Pourquoi ne lancer ce produit que dans quatre pays ?

Parce que ces pays sont dans une zone économique homogène, avec un même système monétaire, et que notre ancrage y est ancien. Nous avons donc jugé judicieux d’y tester notre nouvelle approche, mais il sera possible de l’étendre ensuite.

BNP Paribas était jusque-là plutôt tourné vers les grands clients commerciaux et leurs salariés. N’est-ce pas là un changement de stratégie ?

Nous sommes une banque universelle, notre démarche consiste à atteindre la plus large clientèle possible avec des produits et des services adaptés. C’est vrai, jouer sur le nombre est nouveau pour nous en Afrique, mais c’est en droite ligne avec ce que nous faisons déjà au niveau mondial en matière de banque de détail. Mon prédécesseur, Amadou Kane, avait commencé à revisiter notre business model ; c’est sur la base de son travail que nous avons décidé de renforcer nos offres.

Vous repositionnez-vous aussi pour vous démarquer de la concurrence, qui devient de plus en plus rude ?

On ne peut pas rester statique dans un marché qui bouge, sinon on régresse. Nous avons des positions solides, puisque nous comptons parmi les trois premiers de chaque marché où nous sommes présents. Pour conserver nos positions, il nous faut rester innovants. Les taux de croissance annoncés sur nos marchés sont bons – entre 5 % et 6 %, voire même 8 % en Côte d’Ivoire -, la gestion des économies s’est nettement améliorée ces dernières années, l’inflation est maîtrisée. Nous ne faisons que nous adapter à ces évolutions.
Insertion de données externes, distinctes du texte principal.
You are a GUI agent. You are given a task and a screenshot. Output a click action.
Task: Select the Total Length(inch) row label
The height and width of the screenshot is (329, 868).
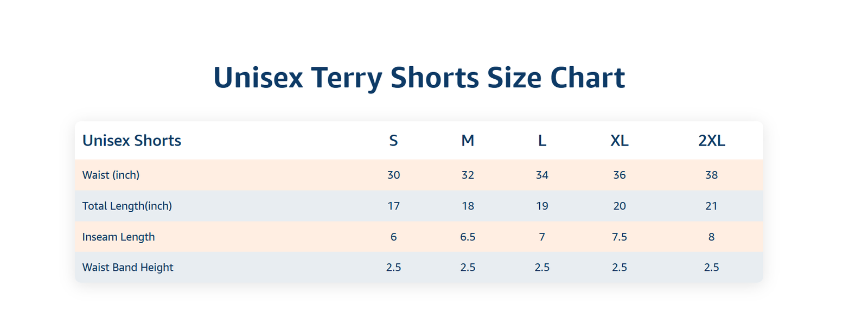click(127, 206)
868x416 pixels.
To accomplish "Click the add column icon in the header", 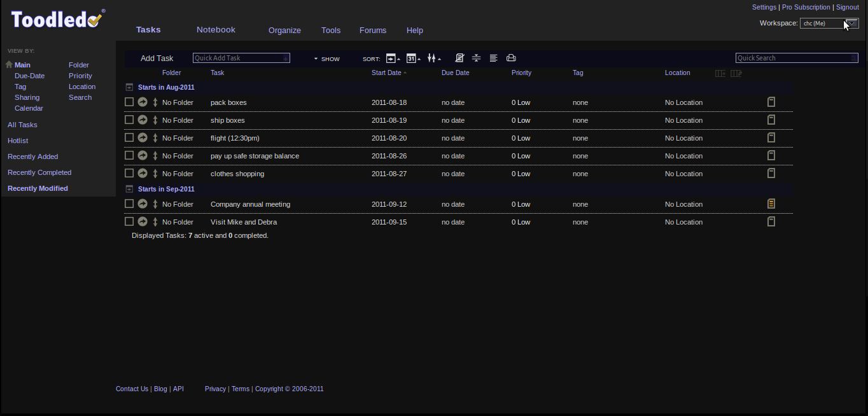I will click(720, 73).
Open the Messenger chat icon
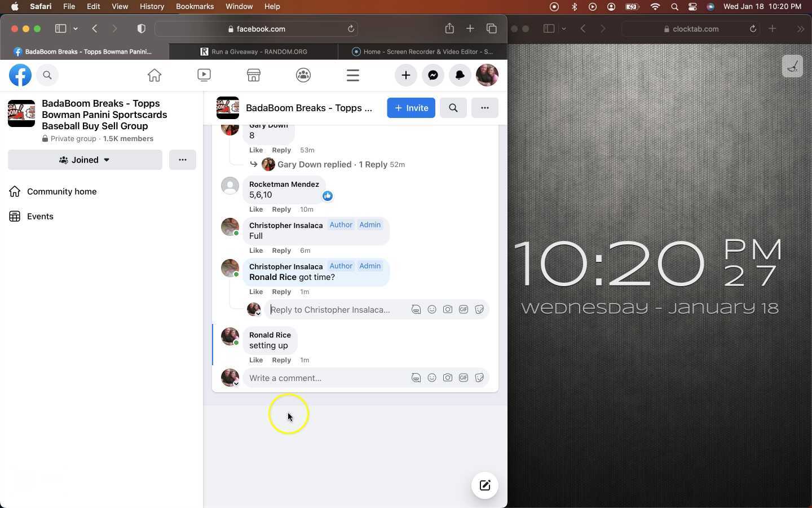 (x=433, y=75)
Allez-vous étendre votre réseau pour vous rapprocher de la nouvelle clientèle visée ?

Nous allons le compléter. Nous avons déjà une centaine d’agences dans ces quatre pays. Ce chiffre va probablement être augmenté de quelques dizaines de points de vente dans les deux ans qui viennent. Pour une meilleure couverture du territoire, nous pourrons être amenés à opérer des ajustements en termes d’organisation, parce que nous allons vers une clientèle dont il faut rester proche. Il nous faudra aussi adapter nos équipes dévolues à ce type de clientèle.
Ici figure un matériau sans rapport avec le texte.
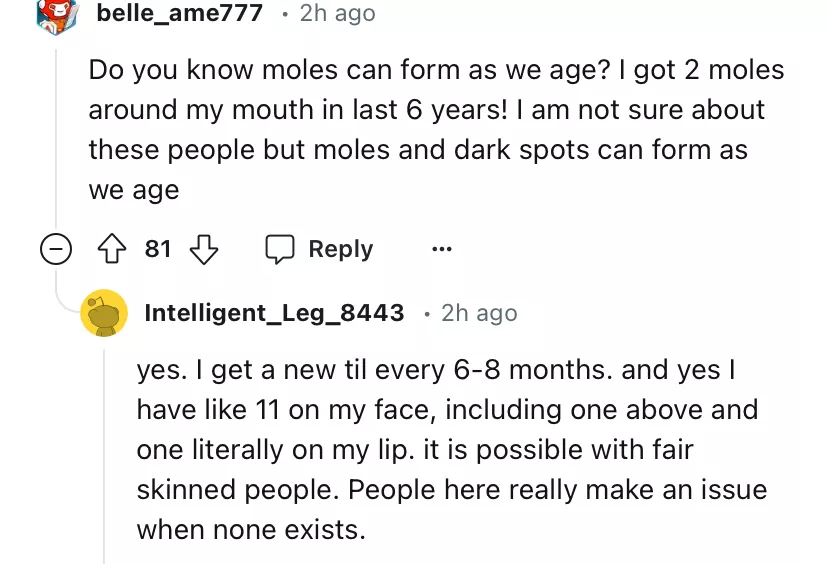Click belle_ame777's avatar image
Viewport: 828px width, 564px height.
56,14
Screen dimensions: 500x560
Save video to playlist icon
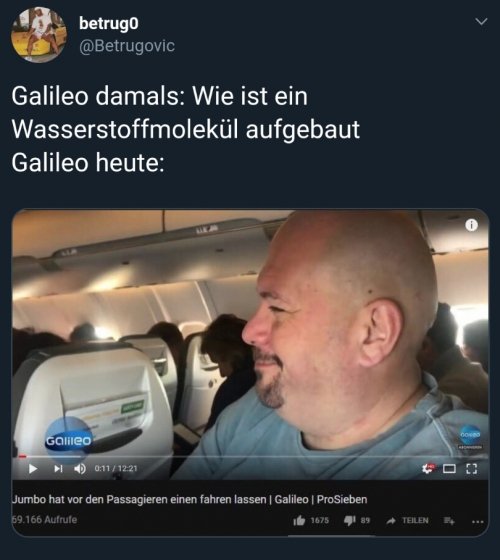449,521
Comptez-vous réaliser des acquisitions sur ces marchés pour aller plus vite ?

Notre objectif premier est de nous développer par croissance interne, aussi bien dans les services aux clients particuliers et professionnels que vers les entreprises. Cela dit, si des opportunités nous paraissent intéressantes et complémentaires à ce que nous faisons déjà, nous les étudierons.

Quel retour attendez-vous de votre nouvelle approche ?

Nous travaillons pour l’avenir. Certes, avec Pack Trankil, on ne va pas perdre de l’argent, mais on n’attend pas un retour très important non plus, du moins dans l’immédiat. Ce que nous espérons, c’est qu’avec l’amélioration du niveau de vie, ces nouveaux clients, d’ici deux ou trois ans, seront ouverts à d’autres produits qui seront adaptés à leurs besoins. 

En 2008, vous avez lancé un service de paiement mobile, Orange Money. Quel bilan dressez-vous quatre ans plus tard ?

En termes d’ouvertures de comptes, on a dépassé les objectifs qu’on s’était fixés [2,4 millions de comptes ont été ouverts en Côte d’Ivoire, au Sénégal et au Mali]. En revanche, au niveau des transactions, cela ne progresse pas comme dans certaines zones du monde – Philippines, Kenya ou encore au Botswana. Mais nous avançons. Lancé en Côte d’Ivoire, le produit est désormais disponible au Sénégal et au Mali, et, dans quelques semaines, en Guinée !

Des réformes ont été menées dans les secteurs bancaires de plusieurs pays d’Afrique de l’Ouest, notamment au Nigeria. Avez-vous été tenté par des opportunités ?

Nous avons été, à une certaine époque, l’actionnaire de référence de United Bank for Africa [jusqu’en 1998]. Le Nigeria est donc un marché que nous connaissons très bien. Mais nous ne sommes plus dans une démarche d’acquisition. Pour l’instant, nous observons de loin des pays comme le Ghana et le Nigeria. Mais il n’est pas exclu qu’on s’y intéresse de près dans l’avenir.

En raison de la crise, les banques occidentales sont soumises à des règles plus contraignantes les obligeant à renforcer leurs fonds propres. Quel impact auront ces nouvelles mesures sur vos activités en Afrique ?

Il n’y en aura pas vraiment. Le groupe n’est pas engagé dans des opérations se chiffrant en centaines de milliards en Afrique. Notre réseau sur le continent est important en termes de devenir, mais pour l’instant son poids est réduit par rapport à la taille du groupe.